Lo vi por última vez en el Hospital Santo Tomás. Él se sentía moderadamente optimista sobre la operación que le habían practicado unos días antes. No volví a verlo. El caldero político panameño se había recalentado hasta el punto de ebullición. Mi estimado amigo, Ricardo Arias Calderón, me llevó a la Embajada de Venezuela, donde –por gestiones del mismo Ricardo– me dieron asilo político.
Cuando llegó la hora de partir, el mismo embajador me llevó personalmente al aeropuerto y luego al avión que me dejaría en su patria. Yo estaba en Caracas, cuando a los días me telefoneó Tuto Arosemena para darme la noticia de que Ricardo acababa de morir. Uno de esos sacerdotes que rondan los hospitales cazando almas de moribundos, se le acercó y trató de tentarlo con una confortable eternidad. Ricardo lo mandó a freír espárragos.
Y es que él era ateo. Un ateo de verdad, que no hacía ostentación de sus convicciones. A un amigo común, que sí se jactaba de serlo, Ricardo le dijo secamente: “Tú no eres ateo. Tú eres enemigo de Dios. Un verdadero ateo ni siquiera blasfema, porque para él no tiene ningún sentido hacerlo”.
Ricardo odiaba –con un odio sin límites– a los ladrones, a otros delincuentes y a las personas abusivas y ruidosas. Una de nuestras diversiones era picarlo para que nos explicara los castigos que había ideado para todos los que entraban en una de esas categorías. Para todos ellos había inventado castigos terribles. Por ejemplo, si sorprendían por primera vez a un ladrón robando, lo arrojarían a la calle desde una ventana situada en el primer piso de un edificio. Si reincidía, lo lanzarían desde el segundo. Si volvía a robar, desde un tercer piso y así por el estilo. “Te garantizo que muy pocos pasarían de su cuarto robo”. Otros castigos no eran menos imaginativos y eficaces, por ejemplo: los ladrones presos por delitos menores, recibían castigos no tan feroces pero no menos terribles que los anotados arriba: no les servirían su desayuno hasta que hubieran memorizado un capítulo entero de la Biblia.
________________
▸ ACTIVIDADES PROPUESTAS
1. Responde estas preguntas sobre el texto acerca de Ricardo:
(a) ¿En qué hospital vio quien narra a Ricardo por última vez?
(b) ¿Quién telefoneó a Caracas para dar la noticia de la muerte de Ricardo?
(c) ¿Qué debían memorizar los ladrones presos por delitos menores antes de que les sirvieran el desayuno?
2. Reproduce con fidelidad el pasaje del texto sobre Ricardo que va desde "Cuando llegó la" hasta "a freír espárragos.".
Para resolver cada actividad, apóyate únicamente en el texto.
________________
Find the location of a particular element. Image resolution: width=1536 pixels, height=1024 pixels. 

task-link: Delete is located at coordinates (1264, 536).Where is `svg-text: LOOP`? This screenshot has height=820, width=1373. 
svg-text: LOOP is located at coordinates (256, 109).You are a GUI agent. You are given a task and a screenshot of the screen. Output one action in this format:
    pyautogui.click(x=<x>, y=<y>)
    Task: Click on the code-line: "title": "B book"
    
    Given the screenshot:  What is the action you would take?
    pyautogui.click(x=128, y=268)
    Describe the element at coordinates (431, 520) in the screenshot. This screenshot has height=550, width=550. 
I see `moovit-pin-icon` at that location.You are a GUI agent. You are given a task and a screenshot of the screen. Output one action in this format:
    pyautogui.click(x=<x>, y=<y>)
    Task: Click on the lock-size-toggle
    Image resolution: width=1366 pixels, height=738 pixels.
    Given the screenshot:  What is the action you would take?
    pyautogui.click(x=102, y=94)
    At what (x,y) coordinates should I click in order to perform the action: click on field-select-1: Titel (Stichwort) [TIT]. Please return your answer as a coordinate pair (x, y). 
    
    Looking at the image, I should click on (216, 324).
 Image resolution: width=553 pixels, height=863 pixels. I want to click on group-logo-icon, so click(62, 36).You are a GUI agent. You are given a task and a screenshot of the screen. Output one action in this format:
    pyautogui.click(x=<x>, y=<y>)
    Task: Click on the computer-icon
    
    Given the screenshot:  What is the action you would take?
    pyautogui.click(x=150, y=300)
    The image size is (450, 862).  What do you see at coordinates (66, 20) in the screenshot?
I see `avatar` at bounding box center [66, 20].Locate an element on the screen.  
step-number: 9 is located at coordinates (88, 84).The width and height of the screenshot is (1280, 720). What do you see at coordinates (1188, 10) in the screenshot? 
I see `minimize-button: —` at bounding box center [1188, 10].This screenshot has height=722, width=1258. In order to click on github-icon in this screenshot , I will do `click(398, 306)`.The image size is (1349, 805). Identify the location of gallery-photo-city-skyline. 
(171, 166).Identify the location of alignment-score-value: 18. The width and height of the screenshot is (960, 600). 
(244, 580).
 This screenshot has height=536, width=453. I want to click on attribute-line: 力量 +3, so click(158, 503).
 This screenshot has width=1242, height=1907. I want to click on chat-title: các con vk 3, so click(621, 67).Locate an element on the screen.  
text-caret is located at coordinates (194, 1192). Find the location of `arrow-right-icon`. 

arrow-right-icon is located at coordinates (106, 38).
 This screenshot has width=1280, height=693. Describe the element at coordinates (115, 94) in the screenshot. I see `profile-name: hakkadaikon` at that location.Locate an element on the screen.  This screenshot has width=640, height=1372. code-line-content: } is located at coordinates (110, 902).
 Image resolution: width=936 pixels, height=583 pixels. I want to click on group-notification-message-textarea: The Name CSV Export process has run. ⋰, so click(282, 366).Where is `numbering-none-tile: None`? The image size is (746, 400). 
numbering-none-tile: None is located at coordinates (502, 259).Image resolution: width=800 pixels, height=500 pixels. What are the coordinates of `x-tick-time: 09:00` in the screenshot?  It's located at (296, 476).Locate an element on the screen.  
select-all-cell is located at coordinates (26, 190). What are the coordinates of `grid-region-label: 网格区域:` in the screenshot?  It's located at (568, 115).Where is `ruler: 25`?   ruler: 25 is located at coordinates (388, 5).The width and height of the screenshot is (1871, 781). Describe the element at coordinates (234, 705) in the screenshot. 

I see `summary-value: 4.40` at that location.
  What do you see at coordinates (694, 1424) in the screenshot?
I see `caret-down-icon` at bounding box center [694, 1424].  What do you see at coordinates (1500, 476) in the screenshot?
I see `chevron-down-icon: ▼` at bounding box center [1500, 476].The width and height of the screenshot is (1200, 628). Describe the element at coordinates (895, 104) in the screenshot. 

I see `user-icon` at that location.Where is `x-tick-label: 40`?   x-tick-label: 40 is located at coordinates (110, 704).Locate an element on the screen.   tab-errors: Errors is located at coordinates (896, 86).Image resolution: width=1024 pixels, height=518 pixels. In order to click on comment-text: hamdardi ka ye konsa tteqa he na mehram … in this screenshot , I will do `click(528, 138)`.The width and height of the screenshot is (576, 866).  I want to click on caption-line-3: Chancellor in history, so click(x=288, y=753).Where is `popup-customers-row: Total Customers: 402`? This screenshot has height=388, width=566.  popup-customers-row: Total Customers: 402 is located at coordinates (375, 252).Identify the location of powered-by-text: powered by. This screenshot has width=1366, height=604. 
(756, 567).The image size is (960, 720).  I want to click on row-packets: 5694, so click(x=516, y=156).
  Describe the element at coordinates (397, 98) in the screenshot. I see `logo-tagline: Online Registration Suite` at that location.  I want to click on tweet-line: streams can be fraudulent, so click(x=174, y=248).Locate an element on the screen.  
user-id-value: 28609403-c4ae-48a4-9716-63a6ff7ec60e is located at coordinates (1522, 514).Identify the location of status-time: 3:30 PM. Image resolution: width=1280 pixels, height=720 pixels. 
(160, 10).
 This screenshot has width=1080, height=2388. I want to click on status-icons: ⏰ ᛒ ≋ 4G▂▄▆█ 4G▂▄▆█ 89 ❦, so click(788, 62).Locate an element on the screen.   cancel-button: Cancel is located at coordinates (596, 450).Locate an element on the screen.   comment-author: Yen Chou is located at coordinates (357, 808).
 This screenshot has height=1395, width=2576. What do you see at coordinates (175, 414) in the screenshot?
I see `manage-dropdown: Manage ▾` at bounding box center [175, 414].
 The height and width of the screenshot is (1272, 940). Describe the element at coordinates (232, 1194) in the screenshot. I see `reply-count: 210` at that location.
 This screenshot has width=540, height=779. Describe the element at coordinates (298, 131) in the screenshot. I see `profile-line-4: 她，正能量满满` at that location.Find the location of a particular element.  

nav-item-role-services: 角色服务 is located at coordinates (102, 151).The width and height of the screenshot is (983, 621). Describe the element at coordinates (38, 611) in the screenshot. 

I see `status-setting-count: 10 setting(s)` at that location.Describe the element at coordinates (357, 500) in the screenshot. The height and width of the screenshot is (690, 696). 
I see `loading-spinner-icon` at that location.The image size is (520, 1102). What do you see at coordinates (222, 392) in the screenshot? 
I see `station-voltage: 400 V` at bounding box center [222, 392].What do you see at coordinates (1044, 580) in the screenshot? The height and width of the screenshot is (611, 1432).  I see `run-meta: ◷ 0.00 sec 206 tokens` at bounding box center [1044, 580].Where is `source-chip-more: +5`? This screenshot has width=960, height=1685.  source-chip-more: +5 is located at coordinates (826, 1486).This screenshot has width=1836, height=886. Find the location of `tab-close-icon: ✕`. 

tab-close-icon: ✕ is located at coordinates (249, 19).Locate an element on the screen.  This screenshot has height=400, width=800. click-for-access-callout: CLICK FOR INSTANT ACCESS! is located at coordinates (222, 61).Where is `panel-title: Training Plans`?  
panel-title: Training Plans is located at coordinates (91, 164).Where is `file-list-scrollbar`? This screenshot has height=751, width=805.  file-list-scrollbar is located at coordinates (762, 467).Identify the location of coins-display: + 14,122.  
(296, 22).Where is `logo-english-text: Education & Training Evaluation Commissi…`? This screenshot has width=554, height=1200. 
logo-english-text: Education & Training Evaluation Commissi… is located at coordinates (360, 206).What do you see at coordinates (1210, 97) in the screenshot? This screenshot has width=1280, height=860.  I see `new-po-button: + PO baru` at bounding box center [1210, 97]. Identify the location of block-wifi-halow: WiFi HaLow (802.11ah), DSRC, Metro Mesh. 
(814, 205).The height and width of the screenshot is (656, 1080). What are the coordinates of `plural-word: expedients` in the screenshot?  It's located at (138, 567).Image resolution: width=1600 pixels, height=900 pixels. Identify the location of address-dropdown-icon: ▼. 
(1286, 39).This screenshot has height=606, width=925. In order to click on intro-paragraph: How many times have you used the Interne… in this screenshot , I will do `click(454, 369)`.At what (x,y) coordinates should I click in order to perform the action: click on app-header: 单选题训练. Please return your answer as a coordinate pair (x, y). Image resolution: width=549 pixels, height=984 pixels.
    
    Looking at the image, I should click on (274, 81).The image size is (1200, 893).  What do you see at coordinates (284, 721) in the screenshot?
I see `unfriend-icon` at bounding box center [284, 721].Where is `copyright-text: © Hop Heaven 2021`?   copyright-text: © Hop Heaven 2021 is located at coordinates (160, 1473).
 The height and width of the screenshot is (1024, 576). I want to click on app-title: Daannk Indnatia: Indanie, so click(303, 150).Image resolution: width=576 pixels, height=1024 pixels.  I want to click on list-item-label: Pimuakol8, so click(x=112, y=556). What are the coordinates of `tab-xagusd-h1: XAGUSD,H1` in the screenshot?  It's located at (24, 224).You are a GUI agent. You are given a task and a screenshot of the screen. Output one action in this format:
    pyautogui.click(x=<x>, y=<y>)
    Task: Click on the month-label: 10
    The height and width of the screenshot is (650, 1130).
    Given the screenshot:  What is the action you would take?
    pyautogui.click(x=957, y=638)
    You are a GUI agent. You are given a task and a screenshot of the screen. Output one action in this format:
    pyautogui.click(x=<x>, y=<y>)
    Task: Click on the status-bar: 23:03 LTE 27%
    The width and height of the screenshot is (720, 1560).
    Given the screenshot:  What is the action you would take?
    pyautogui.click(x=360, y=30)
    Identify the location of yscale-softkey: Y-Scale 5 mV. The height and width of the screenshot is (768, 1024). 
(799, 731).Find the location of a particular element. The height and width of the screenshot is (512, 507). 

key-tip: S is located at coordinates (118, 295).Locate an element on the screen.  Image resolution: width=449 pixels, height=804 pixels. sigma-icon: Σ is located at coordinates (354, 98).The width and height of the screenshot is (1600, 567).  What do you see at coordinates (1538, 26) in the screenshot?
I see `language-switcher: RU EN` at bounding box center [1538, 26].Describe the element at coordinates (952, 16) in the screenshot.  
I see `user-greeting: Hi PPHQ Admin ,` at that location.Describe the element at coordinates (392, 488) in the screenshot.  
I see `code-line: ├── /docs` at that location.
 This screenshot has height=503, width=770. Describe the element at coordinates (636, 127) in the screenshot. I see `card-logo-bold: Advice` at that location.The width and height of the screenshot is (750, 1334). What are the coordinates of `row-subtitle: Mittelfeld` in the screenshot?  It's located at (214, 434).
________________
▸ RESPUESTAS POR ACTIVIDAD
1.
(a) En el Hospital Santo Tomás.
(b) Tuto Arosemena.
(c) Un capítulo entero de la Biblia.

2.
Cuando llegó la hora de partir, el mismo embajador me llevó personalmente al aeropuerto y luego al avión que me dejaría en su patria. Yo estaba en Caracas, cuando a los días me telefoneó Tuto Arosemena para darme la noticia de que Ricardo acababa de morir. Uno de esos sacerdotes que rondan los hospitales cazando almas de moribundos, se le acercó y trató de tentarlo con una confortable eternidad. Ricardo lo mandó a freír espárragos.